Excerpt:
** Begin **
This rule of Rav is not universally accepted by any means, and various top Amoraim, including Shmuel and even Rabbi Yochanan, are more lenient.

For our purposes, we shall focus on Shmuel’s view, which holds that even one courtyard and one house is sufficient.

The Gemara relates that רב ברונא  was saying over Shmuel’s lenient view  and Rabbi Elazar of Rav’s school of learning queried whether Shmuel could really have held that way.

When רב ברונא  replied in the affirmative, Rabbi Elazar asked him to show him where Shmuel was staying, so that he could confront him over this.

When he met him, and Shmuel confirmed that he had indeed ruled this way, he asked Shmuel how he could possibly hold this way, seeing as he  had also said that regarding Eruvin, we only follow the principle    that a מבוי לחצרות כחחצר לבתים (An alley is to courtyards what a courtyard is to houses,) in other words, just like a courtyard opens to more than one house, so also מבוי must open to more than one courtyard.

Shmuel was silent at this point, and the story ends.

The Gemara wishes to know whether Shmuel retracted his lenient ruling based on the above argument or not- (silence is sometimes take as admission, but also sometimes taken as simply ignoring the argument due to its lack of weight)

In order to answer this question, the Gemara brings another story:

There was a certain מבוי in which a single person(or family)  איבות בר איהי lived- in other words, aמבוי  which serves just his courtyard.

He marked the open side with one post, as per the laws of a מבוי, and Shmuel consented to what he had done, in keeping with his view that one courtyard is sufficient.

Rav Anan then came and took the pole down, demonstratively forbidding what had been done.

The owner expressed his surprise as to how Rav Anan could simply come and invalidate the מבוי  which he had been relying on all this time with the support of Mar Shmuel himself (note the stress of the title “Mar”- a title denoting seniority.)

The story ends there and although Rav Anan does not seem to have answered the owner, it appears that his pleas were in vain and that Rav Anan’s stringent ruling was now accepted.

Yet the Gemara deduces from this that Shmuel never retracted his leniency and stuck to his leniency till the end.

The later deduction is not accepted for another reason we shall explore later, but we shall focus  first on the story as stated and its relevance to our discussion.

Firstly, let us attempt to clarify the facts.

Whereas we know that Shmuel had given permission to איבות בר איהי to mark his “private” מבוי  and Rav Anan later came and removed it, it is not clear from the Gemara

  1. Whether Shmuel was the Rav of that particular town initially and later replaced by Rav Anan, or simply a visitor whose ruling was accepted due to his great stature and later rejected due to another great visitor’s counter-ruling.
  2. Whether Shmuel had died when Rav Anan gave his new ruling, or whether he had simply left his position in the town or had gone back home.
** End **
Given material:
** Begin **
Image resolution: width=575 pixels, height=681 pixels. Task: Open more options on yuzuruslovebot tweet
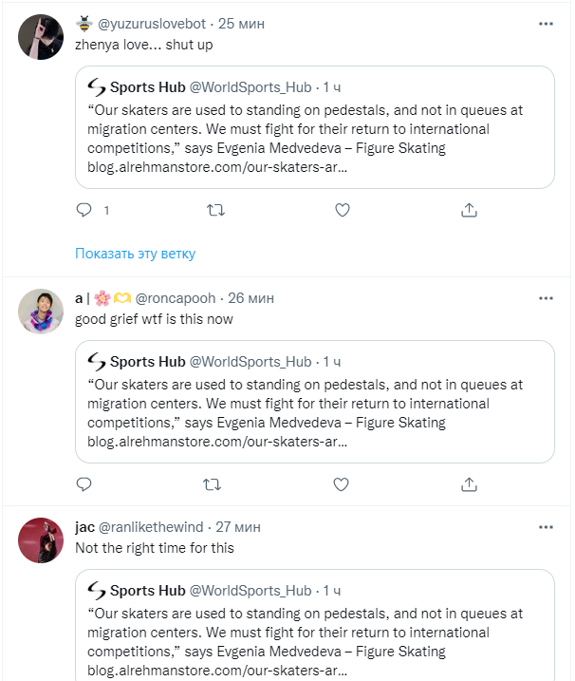point(546,23)

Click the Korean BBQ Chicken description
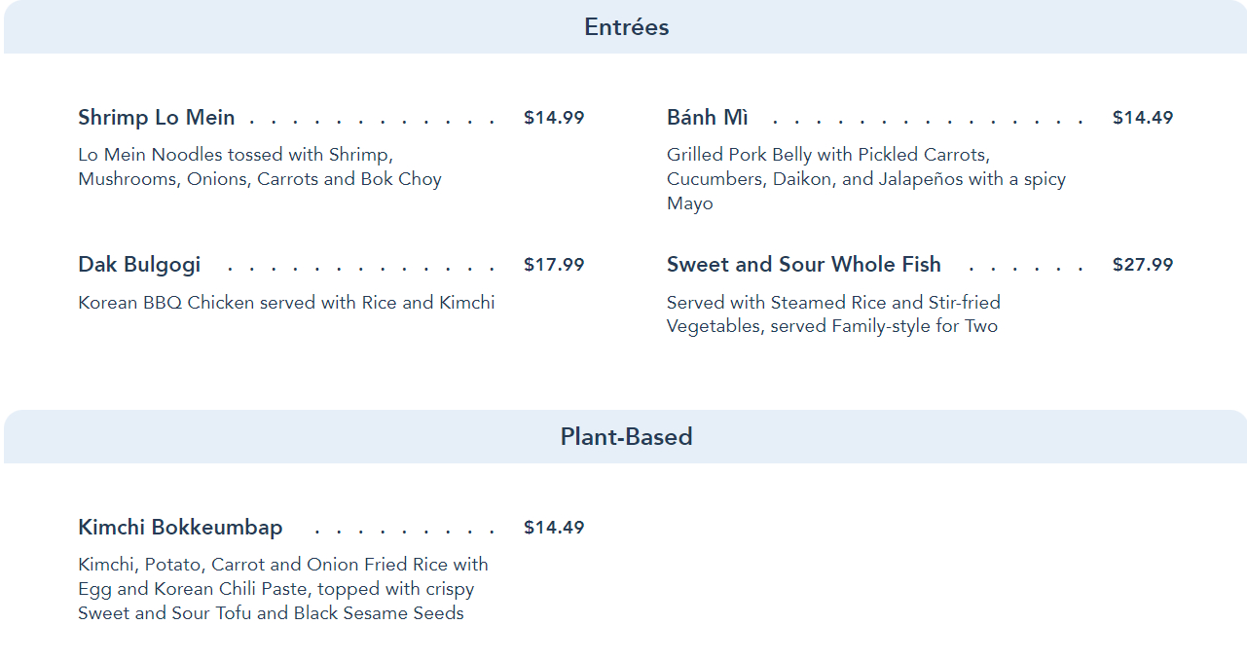[286, 303]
** End **
Requests:
1. In the passage about Shmuel's ruling, who took down the pole that had marked the open side of the alley?
2. Transcribe the part of the passage about Shmuel's ruling between "Rav Anan then" and "clarify the facts.", inclusive.
3. Go on with the passage about Shmuel's ruling from the point where it stops.
The data were taken from a separate source and are unrelated to the passage about Shmuel's ruling.

Response list:
1. Rav Anan took it down.

2.
Rav Anan then came and took the pole down, demonstratively forbidding what had been done.

The owner expressed his surprise as to how Rav Anan could simply come and invalidate the מבוי  which he had been relying on all this time with the support of Mar Shmuel himself (note the stress of the title “Mar”- a title denoting seniority.)

The story ends there and although Rav Anan does not seem to have answered the owner, it appears that his pleas were in vain and that Rav Anan’s stringent ruling was now accepted.

Yet the Gemara deduces from this that Shmuel never retracted his leniency and stuck to his leniency till the end.

The later deduction is not accepted for another reason we shall explore later, but we shall focus  first on the story as stated and its relevance to our discussion.

Firstly, let us attempt to clarify the facts.

3.
At least from Rashi, it is evident that Shmuel had died before Rav Anan “overruled” him.

Why Rashi makes this “assumption” does not seem clear from the actual narrative, but could be based on סברא (logic) ,normative halacha, or simple historical fact

Given that Shmuel was the leading Amora of his time, together with Rav, it does not seem likely that Rav Anan would be able to rescind his ruling as long as he was still alive, and he might not even have been halachically permitted to do so.

This would be even less likely if this מבוי was in Shmuel’s territory of נהרדעא, where he was in charge until he died, and even less so given that Rav Anan appears to have been a student of Shmuel (see for example Eruvin 95a where he quotes things that he learnt from him.)

Although we have not eliminated the possibility that Shmuel could have been a “visiting Gadol,” it seems more probably that his view was accepted against Rav’s stringent view primarily because it was on his turf.

If we accept this as a given, then the case is now clearer:

The story took place in Shmuel’s area of authority , he permitted the מבוי, and his ruling was accepted.

After he died, Rav Anan become the new accepted authority there, and ruled stringently like Rav.

Despite the owner’s protests, it seems that Rav Anan’s stringent ruling was now accepted as binding.

If this conclusion is correct, it would follow that a new Rabbi may indeed rule stringently against the previous Rabbi under at least certain circumstances, namely if there is already precedent from an equal or greater authority (such as Rav) for the stringency, and if the previous Rabbi is no longer alive.

In the absence of the above 2 conditions, it would be hard to use this case as any form of precedent.

We should also note that the Gemara continues to refute the proof from this that Shmuel never retracted his lenient view, and answers that it is possible that he had retracted, but permitted the מבוי  for other reasons which no longer applied in Rav Anan’s time, something the owner never understood.

This reasoning was the fact that there was also a shul open to the מבוי  which counted as a second חצר, due to it being used for sleeping quarters for the shul supervisor (I have followed what seems to be the simple flow of the sugya acc Rashi, but see also Tosfos Rid. )

Shmuel simply followed his view that the main factor regarding what defines one’s home in terms of the laws of Eruvin is the place where one sleeps, and not the place where one eats.

The owner did not understand that and held that the place where one eats is what counts.

As a result, he held that Seeing as the caretaker ate somewhere else, the shul was not considered his home as far as the eruv is concerned, and the shul thus did not count as an inhabited courtyard- he thus (incorrectly) assumed that Shmuel’s permission was based on his original leniency permitting one courtyard.

According to this, Rav Anan did not necessarily repeal Shmuel’s permission because he disagreed with him on the halacha- the facts might simply have changed and the shul might no longer have been used for the caretaker’s sleeping quarters, leaving the מבוי  with only one valid courtyard.

For our purposes, seeing that the Gemara accepts this as an alternative view of what happens, there is no longer any definite proof that Rav Anan had repealed Shmuel’s lenient view- Shmuel himself might have retracted it long ago and Rav Anan was, unknown to the owner, simply adapting the same law to the new circumstances!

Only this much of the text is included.